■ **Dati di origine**
==========
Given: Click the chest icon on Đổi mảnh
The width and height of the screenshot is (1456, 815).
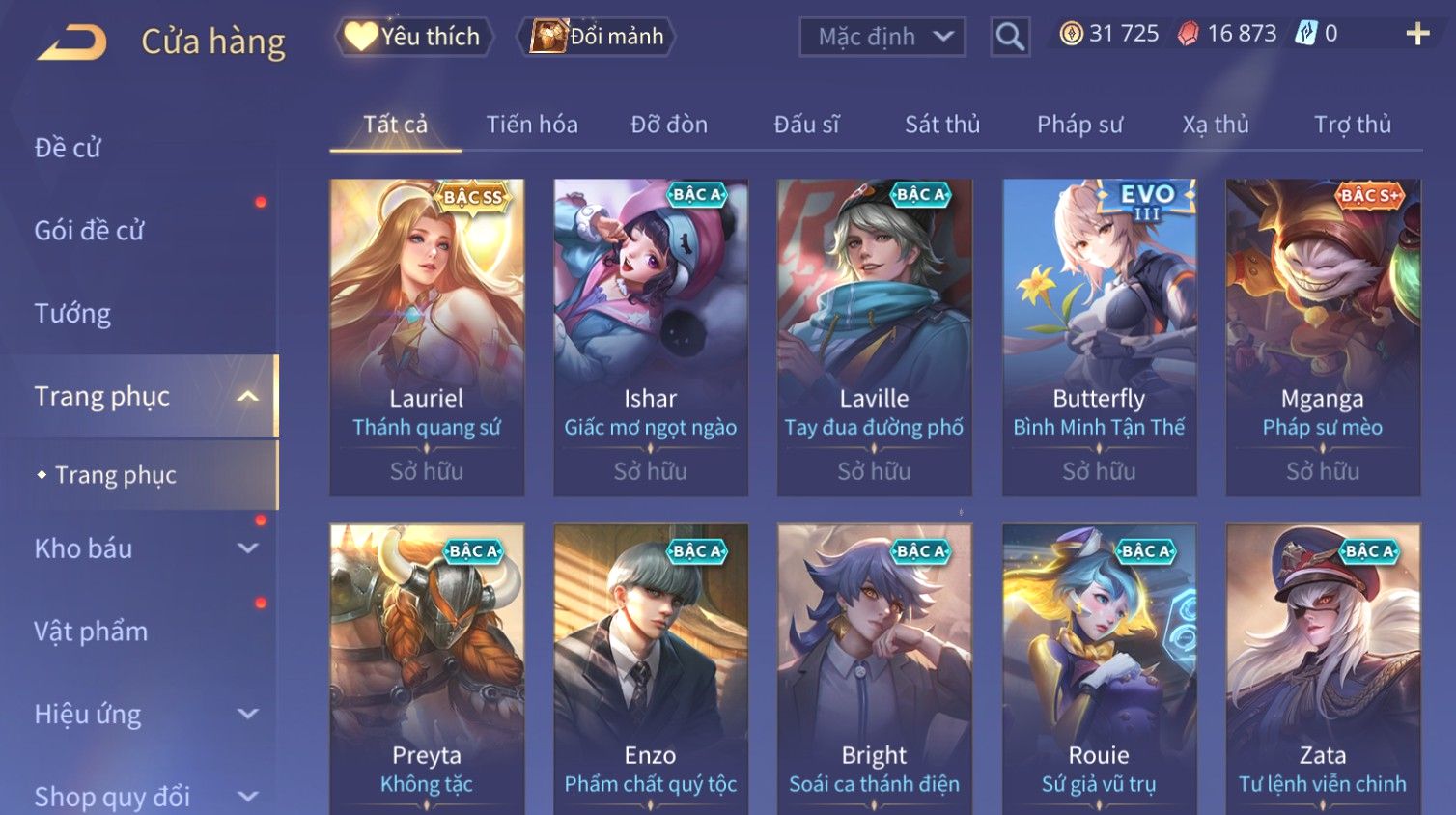Looking at the screenshot, I should tap(548, 37).
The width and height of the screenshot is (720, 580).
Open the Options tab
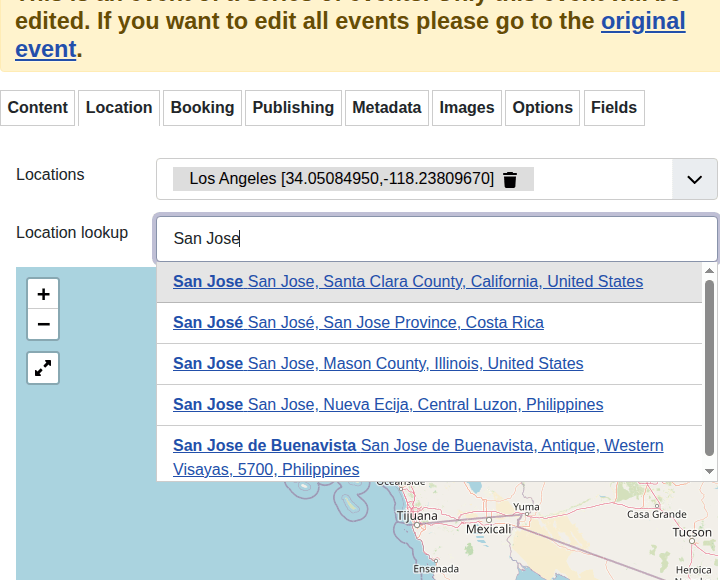(542, 108)
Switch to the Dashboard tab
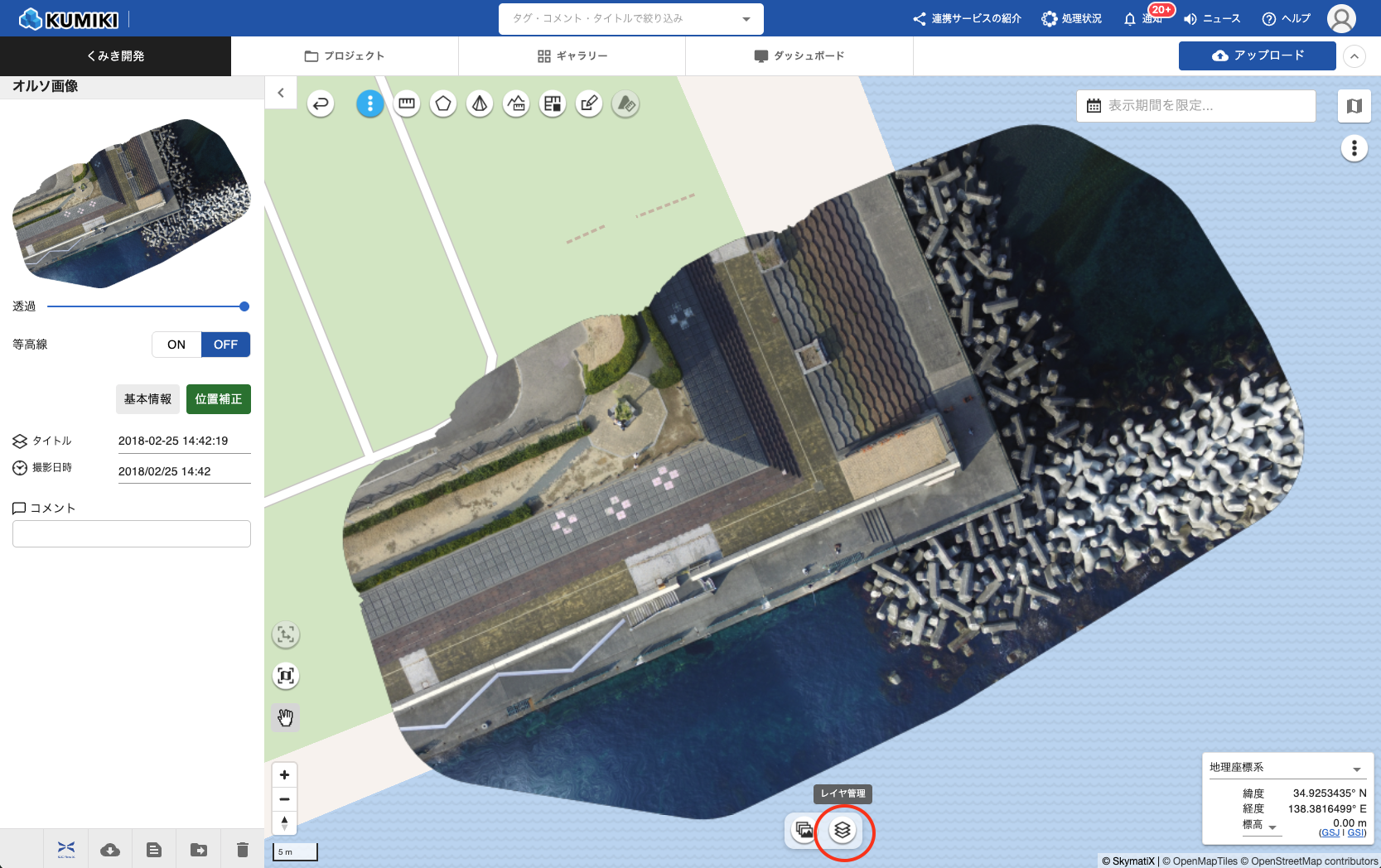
==========
Puoi ricopiare parola per parola tutte le righe del materiale qui sopra, senza includere le immagini?

Given: Click the chest icon on Đổi mảnh
The width and height of the screenshot is (1456, 815).
Looking at the screenshot, I should tap(548, 37).
The width and height of the screenshot is (720, 580).
Open the Options tab
(542, 108)
Switch to the Dashboard tab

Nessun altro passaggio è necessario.